It has often been said (frequently on the TV show American Idol) that Stevie Wonder’s songs seem deceptively simple, yet are actually complex and difficult to sing. Thus, it may seem odd that Macy Gray, with her raspy voice and somewhat narrow range, has elected to cover not only a Stevie Wonder song, but an entire Stevie Wonder album. Talking Book, the first of her albums that I’ve listened to, is a reworking of Wonder’s 1972 release. Gray covers all 10 of the original tracks in order.
Surprising though it may be, the results show that Gray’s judgment is just fine and she generally adds some energy and unique flavors to Wonder’s sometimes understated versions. In college, I often listened to Talking Book and felt it was filled with great songs. But his recordings seemed like preliminary, unfinished versions. “You Are the Sunshine of My Life” now comes off as nice and breezy and jazzy, with a few Brasil ’66 touches. It would be the perfect song for a Sunday drive in a top-down convertible in southern California.

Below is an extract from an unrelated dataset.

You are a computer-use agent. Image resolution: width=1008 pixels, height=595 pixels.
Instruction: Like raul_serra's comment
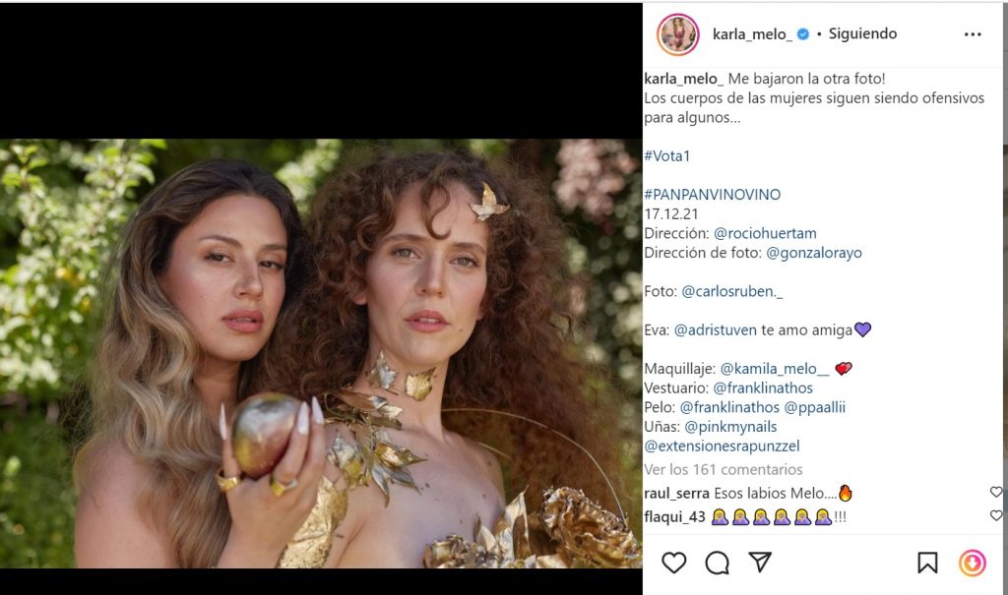[995, 492]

On “With You and I (We Can Conquer the World)” Gray adds a sense of joy and hopefulness to the romantic tone. “Blame It on the Sun,” one of Wonder’s almost-lost classics, is now brought back to life. The sorrow for a love once here, now gone, lies just on the edge of Gray’s voice. “Tuesday Heartbreak” sounds like a track from a romantic movie soundtrack (hint, hint). And the essential song “Superstition” is now spooky and moody; Gray presents the listener with a seemingly daydreamed version of Stevie Wonder’s simply great original.
“Big Brother” is now more upbeat than the original recording. In a word, it’s sweet. Three of the songs, “Maybe Your Baby,” “You’ve Got It Bad Girl,” and “Lookin’ For Another Love” are perhaps too close to the original versions, but with Stevie that’s not such a bad thing. And Talking Book closes on the bright spot “I Believe (When I Fall In Love It Will Be Forever).” Here, Wonder’s romantic anthem is presented in an arrangement that makes it sound as if two songs were merged into a medley. A sense of joyfulness returns with traces of Johnny Nash-style sound (“I Can See Clearly Now”) heard in the background.
As a concept, attempting to recreate (and perhaps improve upon) one of Wonder’s better albums seemed far from promising. It was, after all, 40 years ago that the vinyl album arrived in record stores. But Macy Gray holds her own and, strangely enough, her world-weary voice presents just the opposite message—that she loves life and the music of Stevie Wonder.
I have the feeling that Wonder will be quite pleased with this audio valentine, something that might also be true for a number of music purchasers.